*** Opening of WORKING DATA ***
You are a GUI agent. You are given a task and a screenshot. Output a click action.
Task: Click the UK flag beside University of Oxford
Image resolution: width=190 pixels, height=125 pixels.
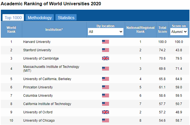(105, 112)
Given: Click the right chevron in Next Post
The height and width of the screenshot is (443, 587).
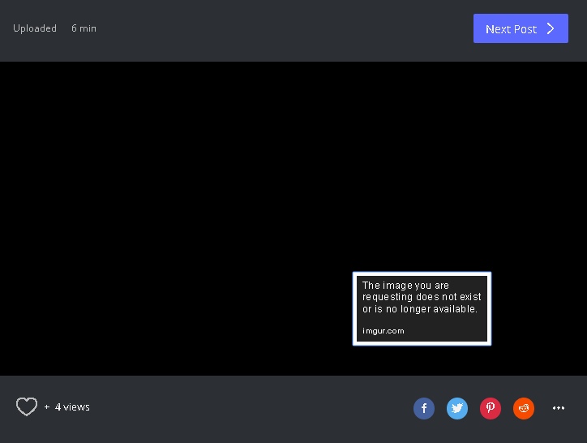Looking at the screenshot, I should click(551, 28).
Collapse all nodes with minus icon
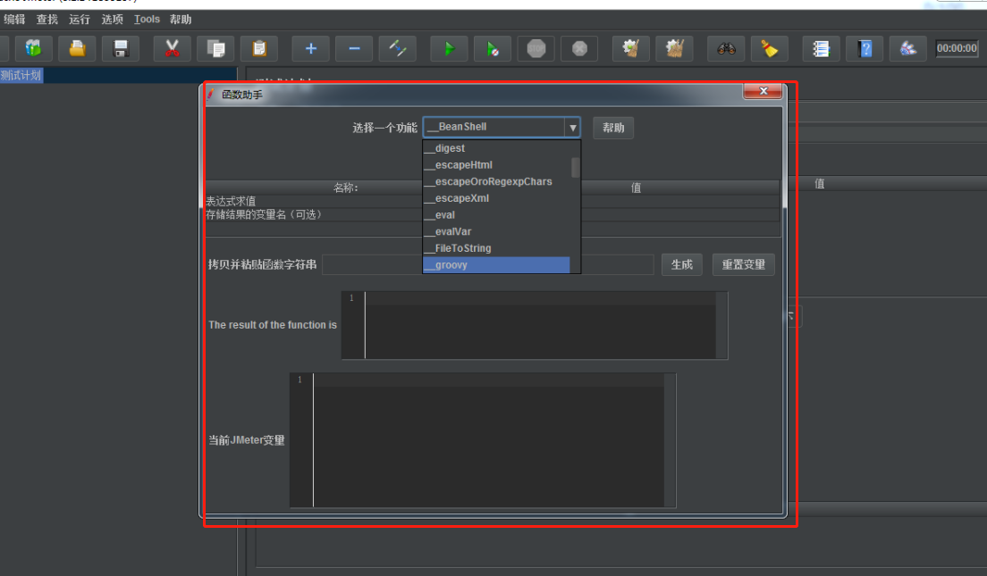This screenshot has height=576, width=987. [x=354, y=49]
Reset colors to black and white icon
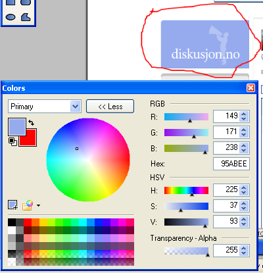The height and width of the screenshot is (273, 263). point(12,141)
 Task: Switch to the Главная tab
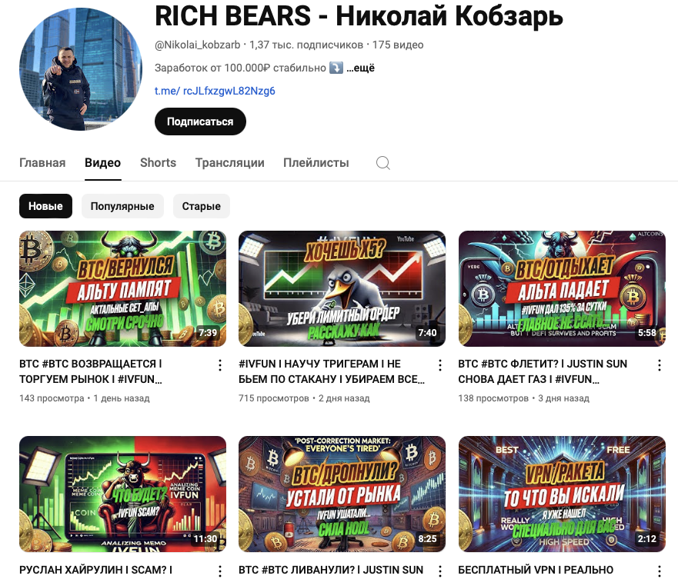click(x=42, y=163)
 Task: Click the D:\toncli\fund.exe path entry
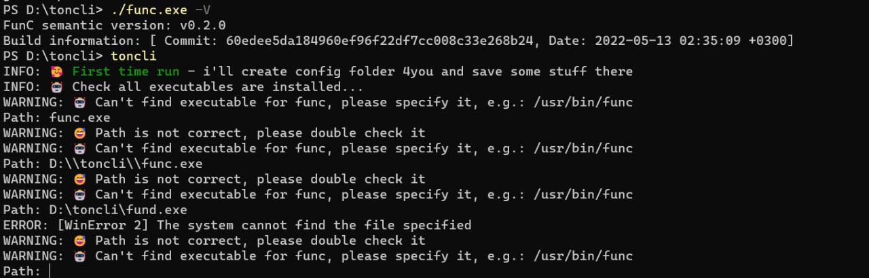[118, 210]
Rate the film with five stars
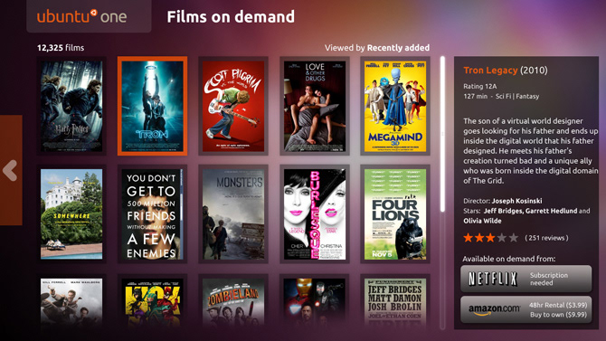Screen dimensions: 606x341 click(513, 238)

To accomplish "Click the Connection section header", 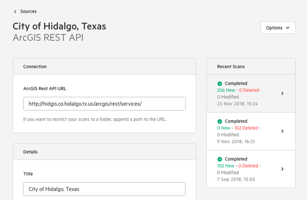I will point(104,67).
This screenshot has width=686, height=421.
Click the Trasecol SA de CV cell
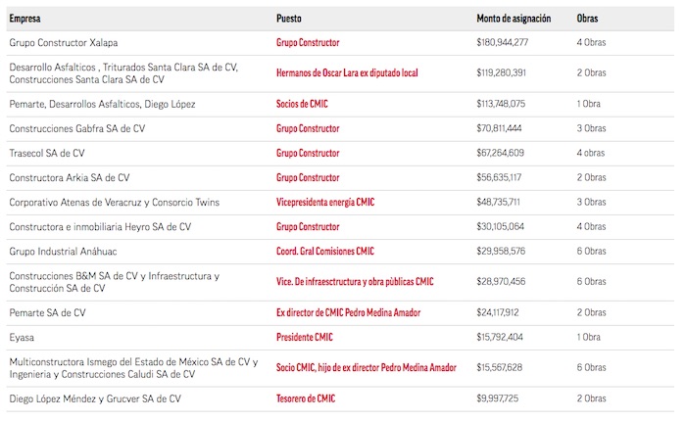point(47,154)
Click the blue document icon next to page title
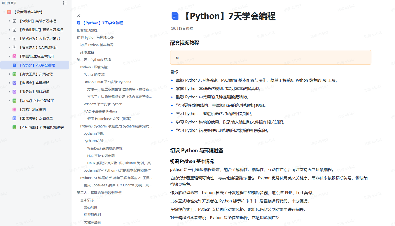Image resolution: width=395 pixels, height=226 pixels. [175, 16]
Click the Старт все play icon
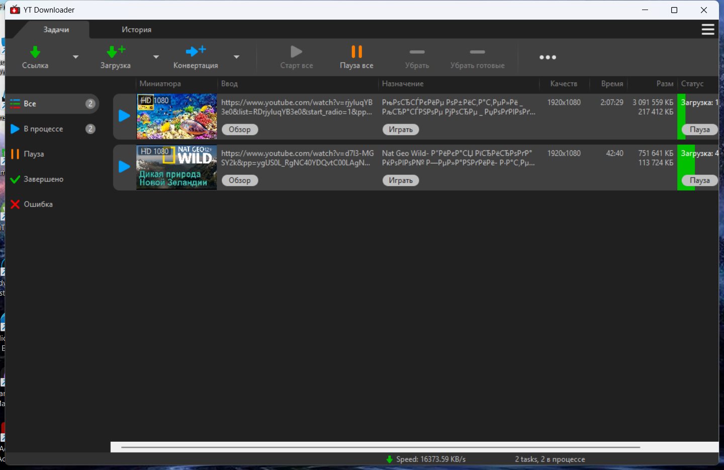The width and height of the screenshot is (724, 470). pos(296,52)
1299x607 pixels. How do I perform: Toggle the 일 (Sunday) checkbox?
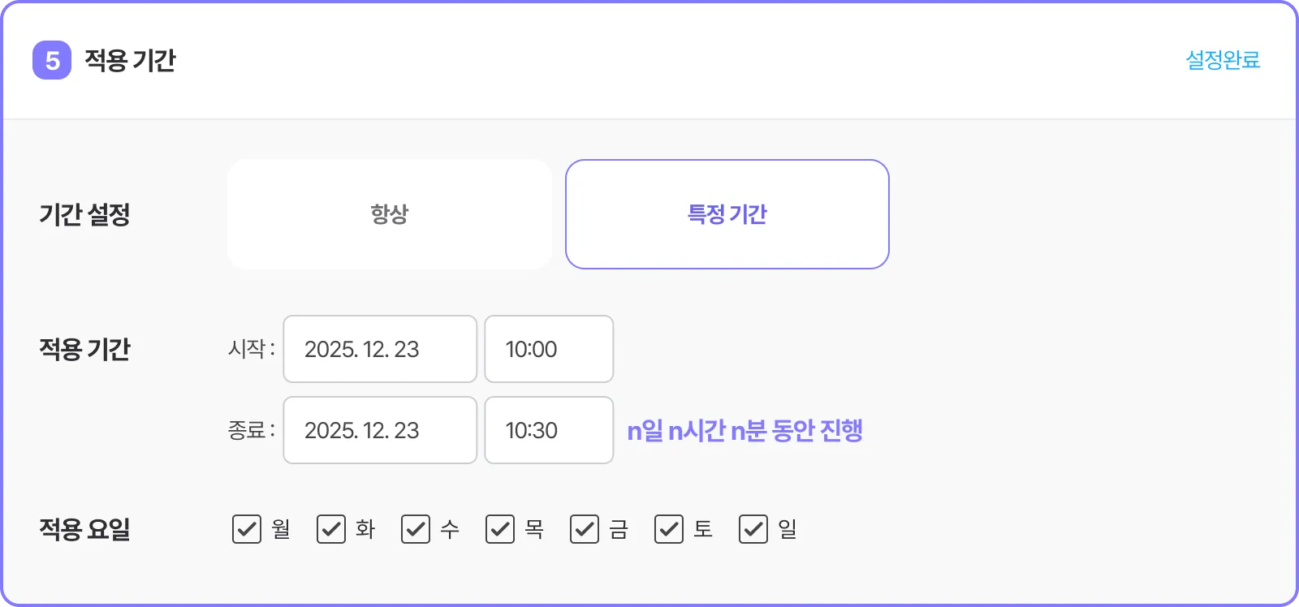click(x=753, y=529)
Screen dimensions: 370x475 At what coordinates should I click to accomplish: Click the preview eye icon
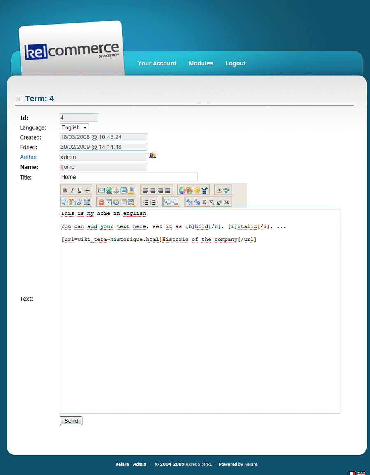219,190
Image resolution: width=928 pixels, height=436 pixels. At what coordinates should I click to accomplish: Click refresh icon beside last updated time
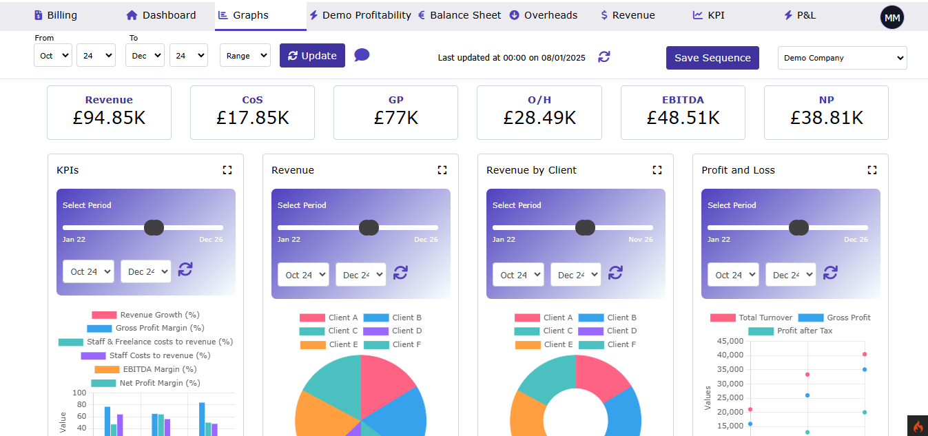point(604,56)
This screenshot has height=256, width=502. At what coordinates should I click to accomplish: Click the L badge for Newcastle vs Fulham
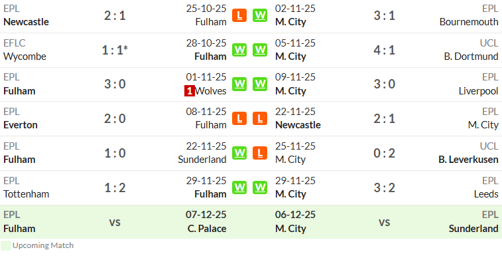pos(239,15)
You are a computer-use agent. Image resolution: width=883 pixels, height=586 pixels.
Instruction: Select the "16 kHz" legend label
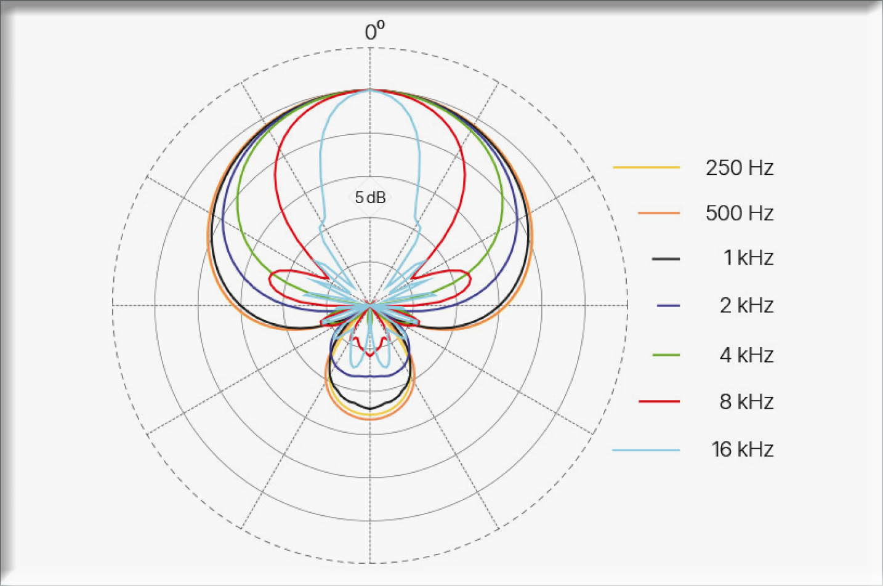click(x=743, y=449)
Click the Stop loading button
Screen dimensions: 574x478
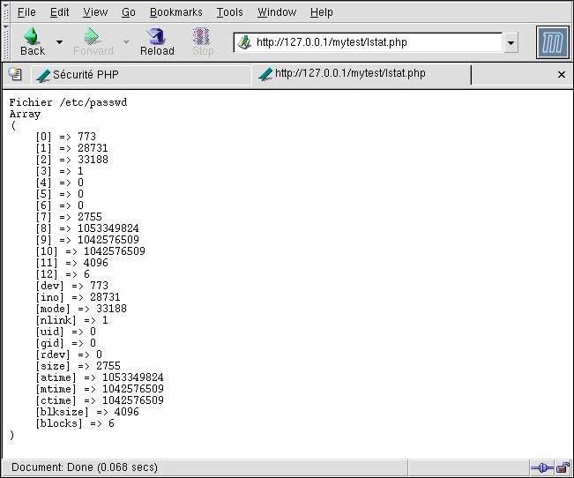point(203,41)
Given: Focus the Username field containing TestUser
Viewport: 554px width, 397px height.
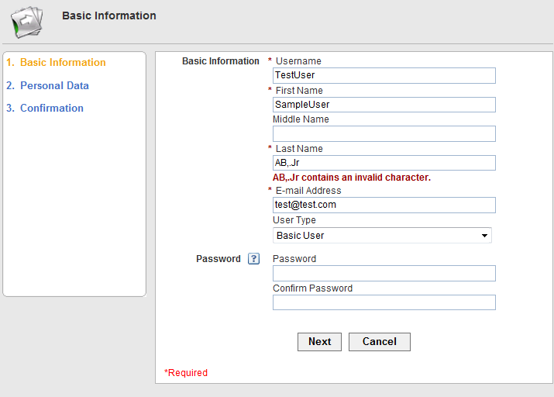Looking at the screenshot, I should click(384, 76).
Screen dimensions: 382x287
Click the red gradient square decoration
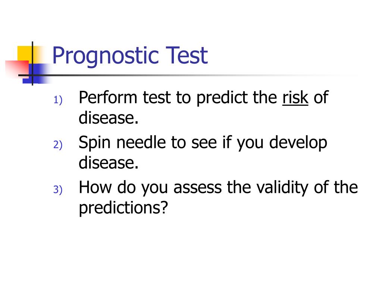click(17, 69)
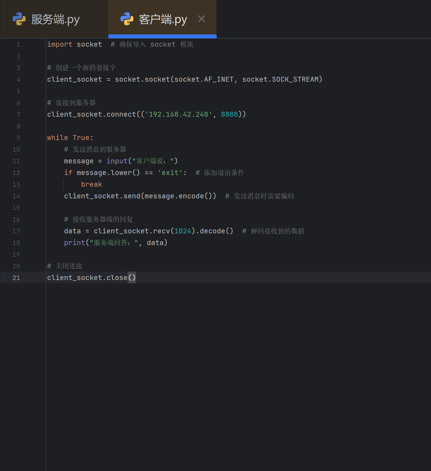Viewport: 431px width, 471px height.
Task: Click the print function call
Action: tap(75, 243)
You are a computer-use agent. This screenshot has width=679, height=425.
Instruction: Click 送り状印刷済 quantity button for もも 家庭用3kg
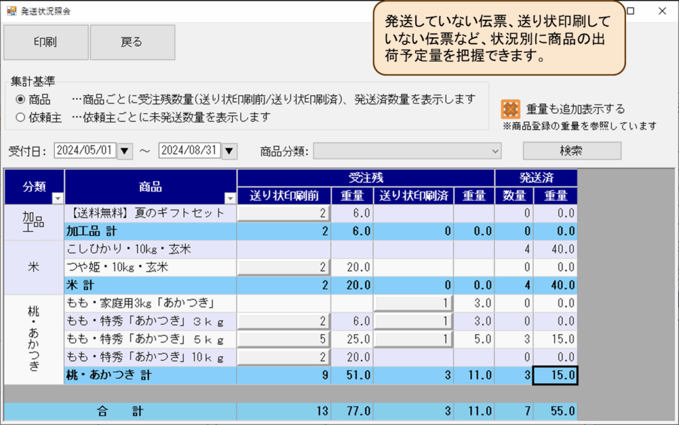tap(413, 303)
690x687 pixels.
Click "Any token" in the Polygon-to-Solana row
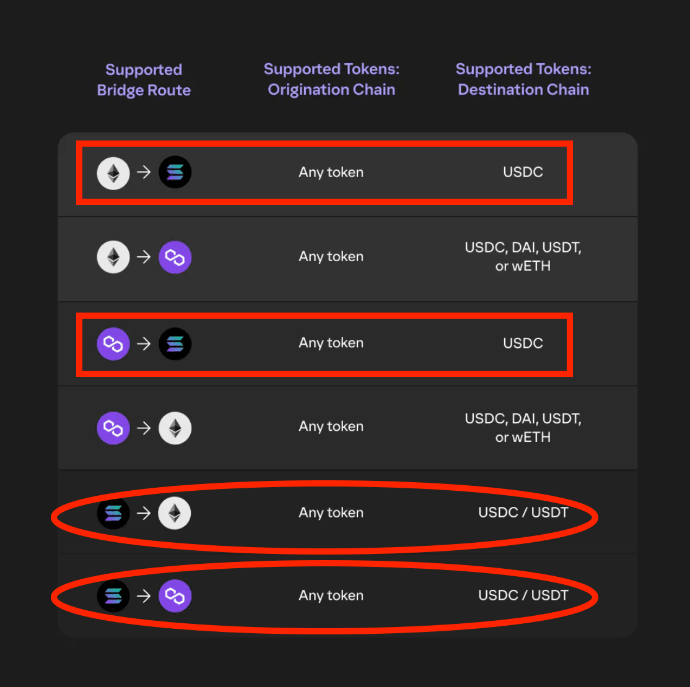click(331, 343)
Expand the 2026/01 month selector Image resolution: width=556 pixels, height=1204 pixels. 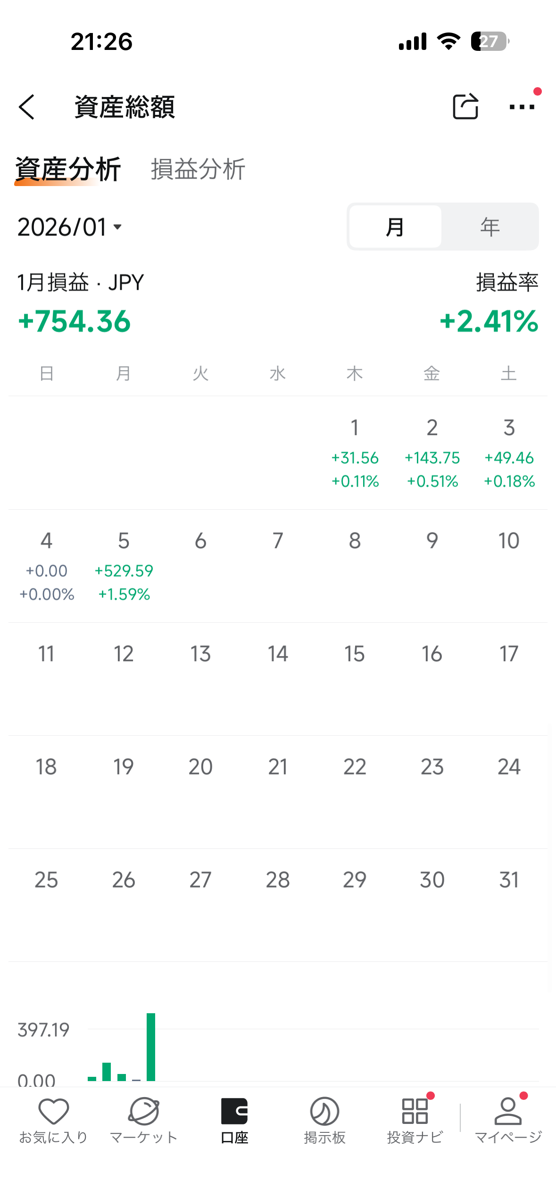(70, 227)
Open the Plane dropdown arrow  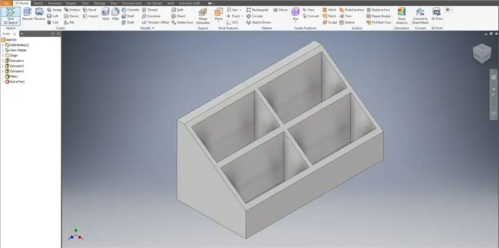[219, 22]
*** Close of WORKING DATA ***
ASSIGNED TASK: All lines above that hold the string "agent" should be copied.

WRITTEN SOLUTION:
You are a GUI agent. You are given a task and a screenshot. Output a click action.
You are a computer-use agent. Image resolution: width=883 pixels, height=586 pixels.
You are a computer-use agent. This screenshot has width=679, height=425.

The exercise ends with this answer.